Optimizing I/O to maximize usage of processors has been a tactic employed by HPC teams for decades. In the age of AI, however, it has taken on a greater sense of urgency because GPUs are an expensive resource that are often hard to find. IT teams need, as a result, to ensure the GPU resources they do have available are used to the full extent possible. “There’s a real scarcity,” says Madan.
Responsibility for acquiring and managing AI infrastructure will vary from one organization to the next. In some cases, a data engineering team is specifically tasked with managing storage platforms, while in other instances a platform engineering team has emerged. Some organizations have even gone so far as to create a dedicated AI infrastructure team, notes Madan.

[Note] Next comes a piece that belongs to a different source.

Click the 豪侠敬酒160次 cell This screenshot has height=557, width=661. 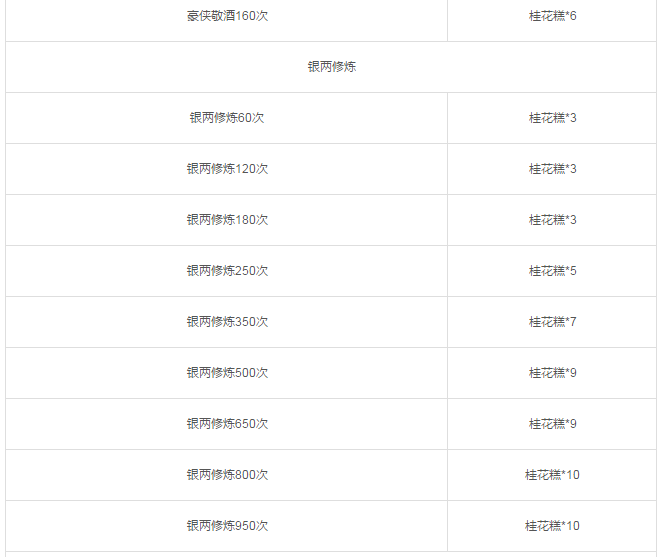(227, 16)
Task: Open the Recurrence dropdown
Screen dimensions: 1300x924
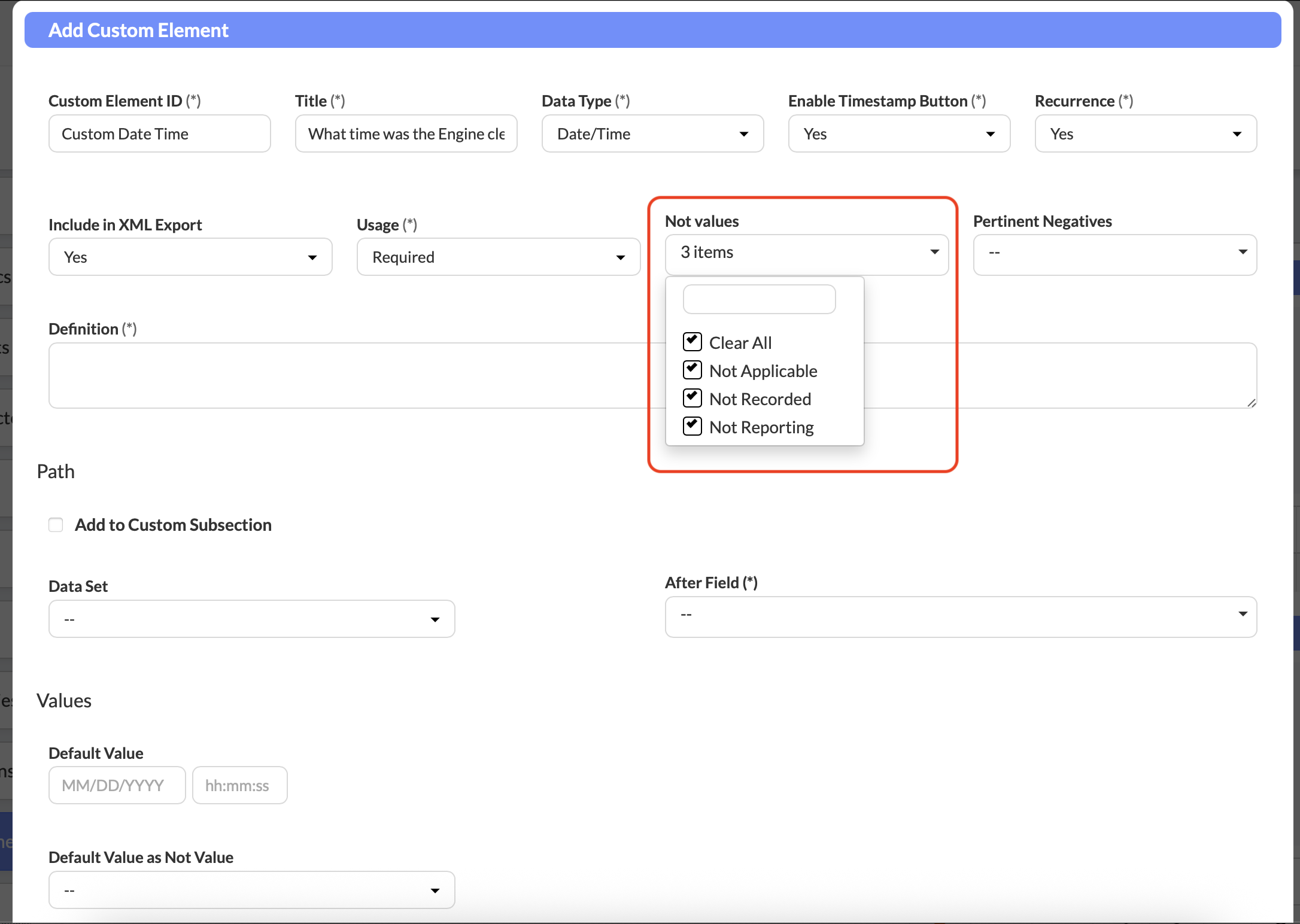Action: click(x=1146, y=134)
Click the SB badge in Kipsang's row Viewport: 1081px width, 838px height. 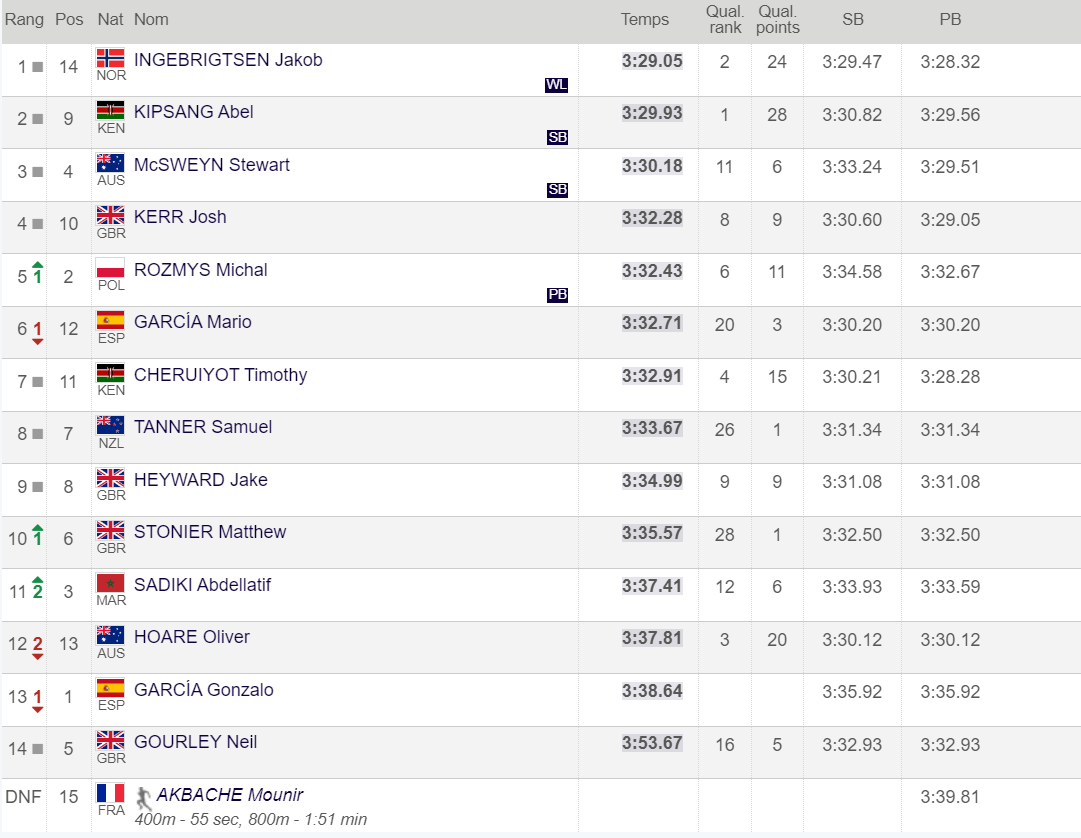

Regardless of approach, there’s a much greater appreciation in the age of AI for the nuances of data storage optimization and management, he adds.
It may be a while before every organization masters those nuances, but as more AI models are trained and deployed much of the existing IT infrastructure, including storage systems, will need to be upgraded. Many of the AI models being deployed today by enterprise IT teams in a production environment are especially latency sensitive. Legacy storage systems are typically not designed to support the requirements of AI applications that often share the same performance characteristics of an HPC application.
The degree to which AI applications might make storage expertise sought after again remains to be seen. Outside of a narrow range of high-performance database applications, most legacy applications are not especially latency sensitive. Nevertheless, the overall performance of any application has always been partially determined by how quickly data can be accessed, and AI models are no exception.